Straight (Paraffin) wax is an ingredient used to make almost any type of candle. Its extracted from Petroleum, which makes it less popular. But it has many benefits, like not having any odor or color and being consistent when burning. It might be the most known wax currently on the market, but it comes with some drawbacks that cannot be ignored. The good news is there are some rumors that paraffin wax is coming on the market that is non-toxic and even food-grade.
- Probably the best thing about Paraffin wax is its price, making it the cheapest wax on the market. This also makes this wax currently one of the most used wax.
- Most big brands use paraffin wax thanks to its high amount of fragrance retention but also color.
- Paraffin wax is available in various melt points, making it an ideal candidate for making many different types of candles.
- Coloring Paraffin wax can be an effortless task.
- Surprisingly paraffin wax is one of the few that has excellent cold and hot throw.
- Since paraffin wax has existed for a long time, it is also a wax that can be easily bought in almost any store.
- The biggest problem with paraffin wax is that it’s a byproduct of the oil industry. It’s made of Petroleum which is a carcinogen. A carcinogen is a potential agent that may, in some cases, cause cancer. This is mostly happening when vapors are released in the process of making paraffin.
- Probably the second biggest drawback of using paraffin wax is the fact that it’s not eco-friendly at all.
- If you don’t properly take care of your paraffin candle, it may create smoke and soot.
- Being the cheapest comes at the price; paraffin wax is known to burn very fast, which means your candles won’t last long.
- Have you spilled some paraffin wax? Good luck cleaning it up! This type of wax is known to be one of the hardest to clean.
- Ever heard of flashpoint? Well, paraffin wax has one (199°C), and if by some reason you get past that temperature, it might catch on fire.
- A study made by South Carolina State University analyzed the fumes released when burning paraffin wax that may be linked to asthma and lung cancer. However, they also stated that this might take years of constant exposure.
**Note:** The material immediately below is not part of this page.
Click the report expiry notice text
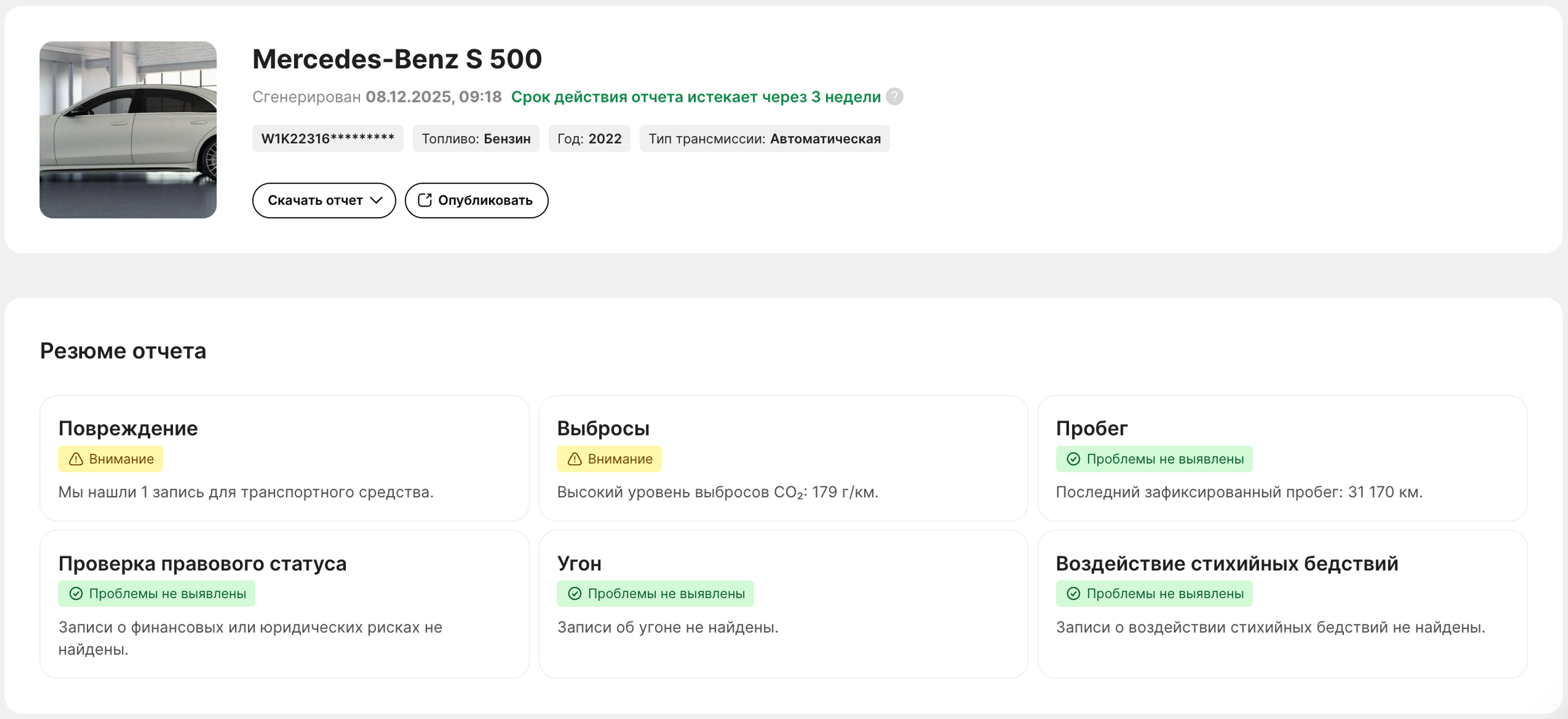The height and width of the screenshot is (719, 1568). pos(695,97)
Which Candle Wax Burns The Longest?
Among all waxes, soy and beeswax are the two longest-lasting wax types currently in the market. Beeswax has one drawback due to its extremely high melting point; it makes it hard to work with. However, it’s considered the best of the two.
Which Candle Wax Gives The Best Scent Throw?
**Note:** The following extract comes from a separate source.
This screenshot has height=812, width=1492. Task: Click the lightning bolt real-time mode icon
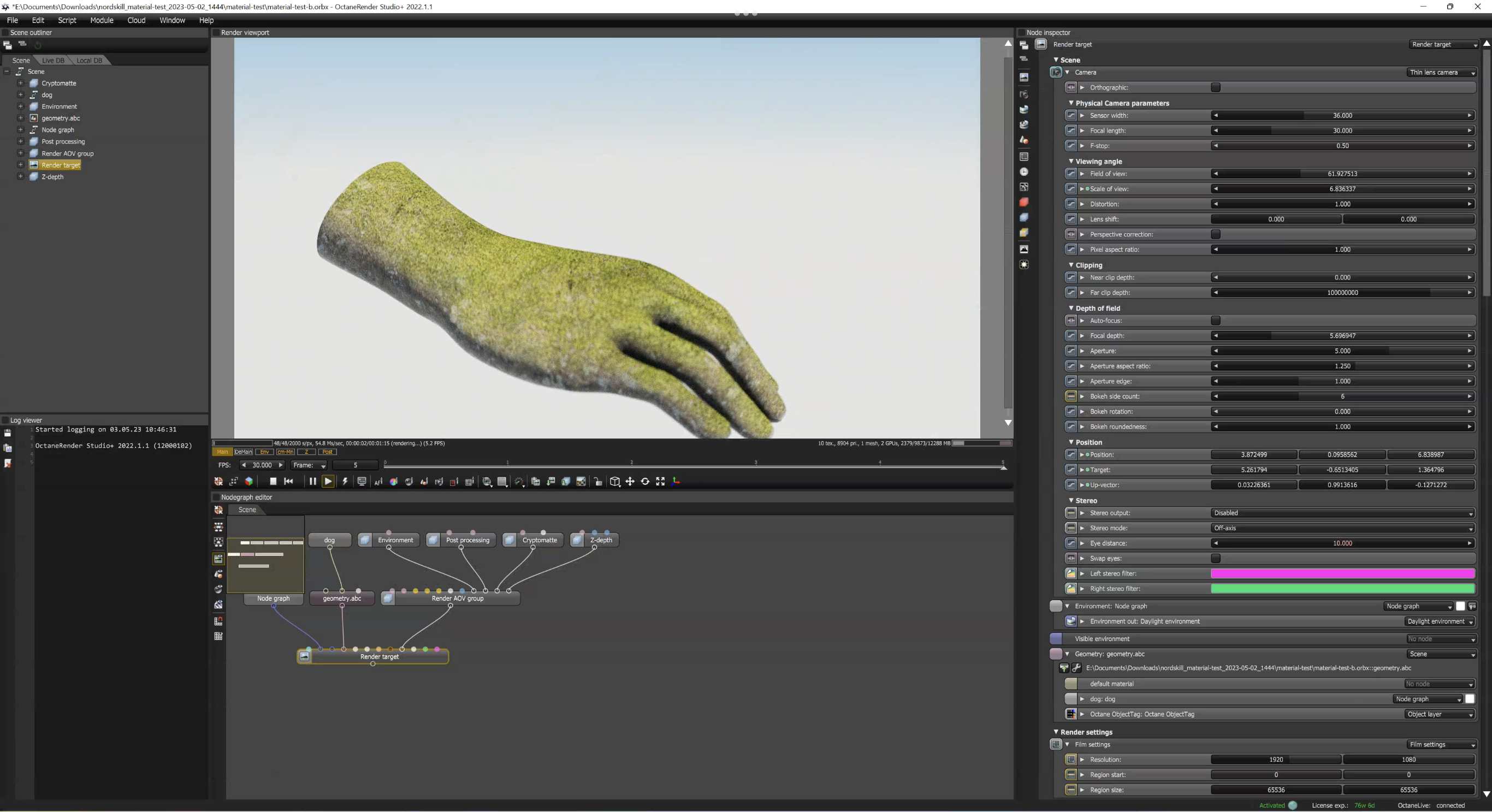point(345,482)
If you want a candle with the strongest scent throw, then paraffin is your best choice. If you wish to have a clean-burning wax from renewable sources with great fragrance and long burn time, soy wax would be the wax to go.
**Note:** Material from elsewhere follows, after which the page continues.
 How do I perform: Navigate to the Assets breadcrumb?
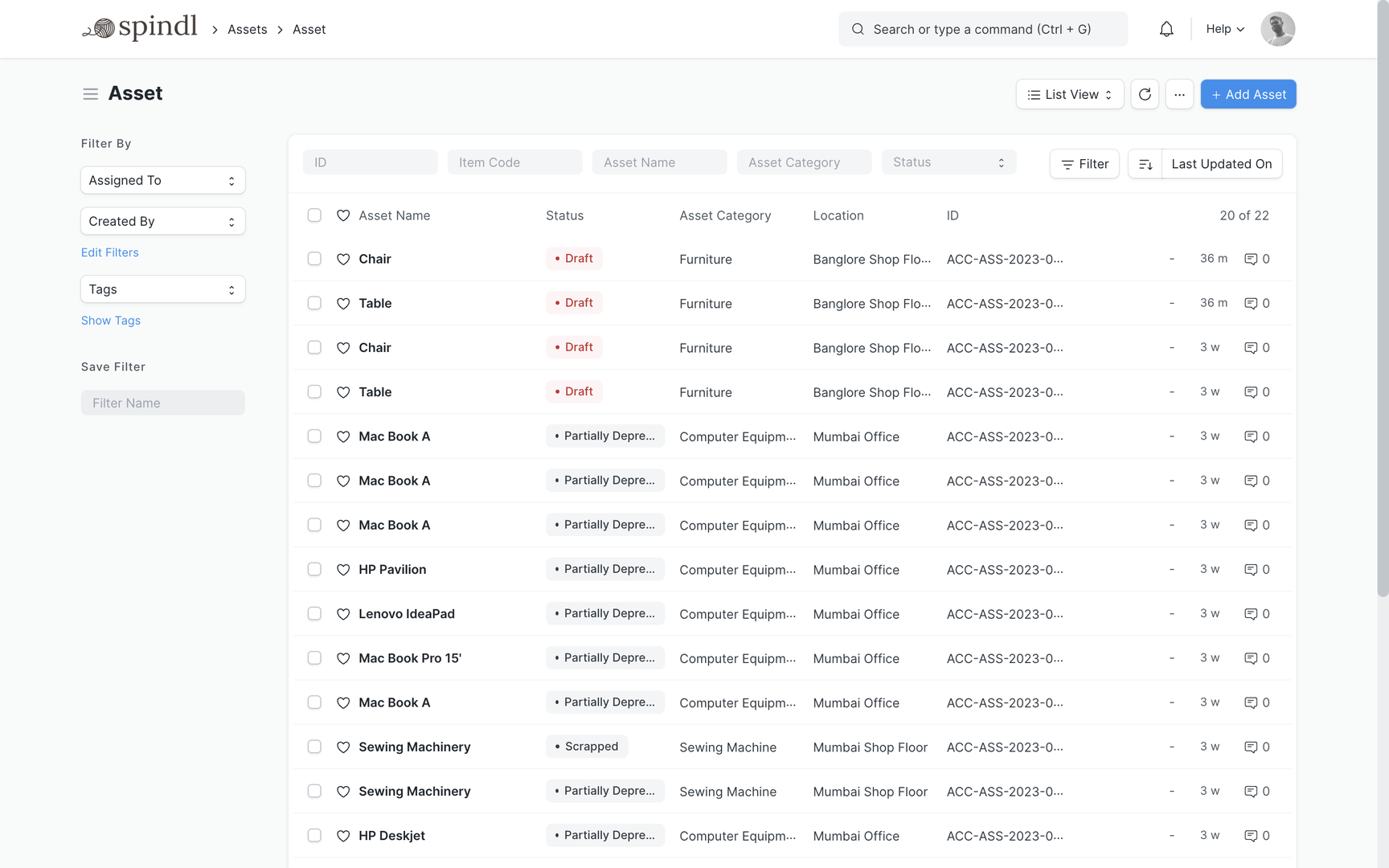point(247,29)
Can You Mix Different Candle Waxes?
Blended wax is a widespread practice; in fact, it’s much harder to find 100% pure natural wax these days. The reason? Cheaper for manufacturers, but also, some mixes make a far better and stable candle. Unfortunately, most waxes are blended with paraffin wax, while the manufacturer would label it as 100% natural.
Blended candles are currently the most popular type on the market because they can offer a perfect blend between 100% plant-based waxes and paraffin. This is an excellent compromise for those looking to experience both their best melt pool in earlier burns and having better scent throw, but with surface aesthetics that any other kind of material can’t match.